The contemporary solution for this problem is better mathematics. And fortunately, scanning methods enable the use of alternate algorithms, resulting in more accurate measurements.
For example, algorithms that compute maximum inscribed cylinders can provide significantly better assessments of the true values for size, location, and orientation when measuring a bore. Likewise, minimum zone computations provide better results for the form of a feature.
But if CMM manufacturers know that Least Squares mathematics is not the optimum method, why is it used? The answer is that the algorithms that are "more correct" require very high data density to produce stable and re-liable results. Least Squares is simply the best available solution for producing repeatable results when dealing with low data density.

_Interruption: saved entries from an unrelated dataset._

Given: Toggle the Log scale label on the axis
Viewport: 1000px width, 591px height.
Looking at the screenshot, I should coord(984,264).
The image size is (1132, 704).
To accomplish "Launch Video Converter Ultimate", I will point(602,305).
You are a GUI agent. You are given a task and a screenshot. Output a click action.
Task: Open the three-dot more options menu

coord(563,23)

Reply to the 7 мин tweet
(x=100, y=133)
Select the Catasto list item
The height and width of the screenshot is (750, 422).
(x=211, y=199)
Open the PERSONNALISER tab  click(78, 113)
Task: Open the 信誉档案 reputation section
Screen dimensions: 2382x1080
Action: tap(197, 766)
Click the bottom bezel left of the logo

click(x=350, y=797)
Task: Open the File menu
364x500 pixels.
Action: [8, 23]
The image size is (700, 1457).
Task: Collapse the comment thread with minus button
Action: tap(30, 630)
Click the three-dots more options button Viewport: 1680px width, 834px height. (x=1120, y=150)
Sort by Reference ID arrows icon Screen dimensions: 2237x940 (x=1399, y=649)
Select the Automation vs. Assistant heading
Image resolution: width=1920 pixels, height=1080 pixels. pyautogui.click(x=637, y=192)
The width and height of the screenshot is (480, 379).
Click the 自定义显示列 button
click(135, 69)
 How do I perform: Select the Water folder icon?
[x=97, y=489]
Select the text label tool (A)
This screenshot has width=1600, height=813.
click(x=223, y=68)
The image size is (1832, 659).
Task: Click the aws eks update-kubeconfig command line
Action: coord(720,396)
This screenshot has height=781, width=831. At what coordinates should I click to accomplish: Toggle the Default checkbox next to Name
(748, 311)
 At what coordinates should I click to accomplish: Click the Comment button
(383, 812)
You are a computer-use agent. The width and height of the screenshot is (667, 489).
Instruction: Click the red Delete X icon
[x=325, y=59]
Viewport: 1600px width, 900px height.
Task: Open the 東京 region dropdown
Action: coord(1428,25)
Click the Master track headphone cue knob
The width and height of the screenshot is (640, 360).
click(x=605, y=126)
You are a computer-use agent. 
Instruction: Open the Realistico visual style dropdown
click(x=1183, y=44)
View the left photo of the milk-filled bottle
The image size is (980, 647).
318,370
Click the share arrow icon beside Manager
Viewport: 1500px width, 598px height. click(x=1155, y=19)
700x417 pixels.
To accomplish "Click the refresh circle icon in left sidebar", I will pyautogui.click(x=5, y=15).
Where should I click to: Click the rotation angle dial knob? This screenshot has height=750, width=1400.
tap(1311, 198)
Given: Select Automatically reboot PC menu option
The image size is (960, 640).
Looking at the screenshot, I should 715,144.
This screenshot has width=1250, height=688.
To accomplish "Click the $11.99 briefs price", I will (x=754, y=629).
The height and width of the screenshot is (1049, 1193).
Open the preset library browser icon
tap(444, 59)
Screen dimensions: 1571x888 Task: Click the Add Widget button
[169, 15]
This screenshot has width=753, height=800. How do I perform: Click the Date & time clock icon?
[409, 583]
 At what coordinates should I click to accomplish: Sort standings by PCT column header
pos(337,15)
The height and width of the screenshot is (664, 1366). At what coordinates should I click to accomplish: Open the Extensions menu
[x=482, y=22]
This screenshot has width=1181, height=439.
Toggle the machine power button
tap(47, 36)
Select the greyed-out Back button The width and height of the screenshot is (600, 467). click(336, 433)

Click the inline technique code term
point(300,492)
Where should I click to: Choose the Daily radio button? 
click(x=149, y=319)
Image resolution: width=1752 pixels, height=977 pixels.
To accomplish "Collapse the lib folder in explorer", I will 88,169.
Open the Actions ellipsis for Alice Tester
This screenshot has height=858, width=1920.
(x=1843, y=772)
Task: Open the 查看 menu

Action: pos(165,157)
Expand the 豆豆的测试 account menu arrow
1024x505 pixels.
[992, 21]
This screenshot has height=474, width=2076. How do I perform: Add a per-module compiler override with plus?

High density and improved process control
In their role as process control gages, CMMs are evaluated with gage repeatability and reproducibility (GR&R) tests. A GR&R can be more difficult than simply identifying measurement uncertainty on traceable artifacts. This is because GR&R tests are conducted on production parts instead of traceable artifacts, which have near perfect form. Production parts, on the other hand, have form errors, affecting the sampling device's ability to generate the same answer when measuring multiple parts a number of times by several operators.
Once again, high data density is the solution. Sampling several hundred points significantly improves GR&R results by eliminating dependency on where the data is taken from one trial to the next.
In one GR&R test that compared a high data density scanning CMM to a low density TTP CMM, Zeiss measured an aluminum electric motor housing. The test checked 29 characteristics in a two-operator, three-trial study.
The high data density solution repeated approximately 2 as well as the low data density method, and reproducibility was approximately 10 better. The highest improvement in a measured characteristic was 75% for a projected true position. High data density also improved the results for five other characteristics by 20% or more. Overall, the improvement averaged 11%.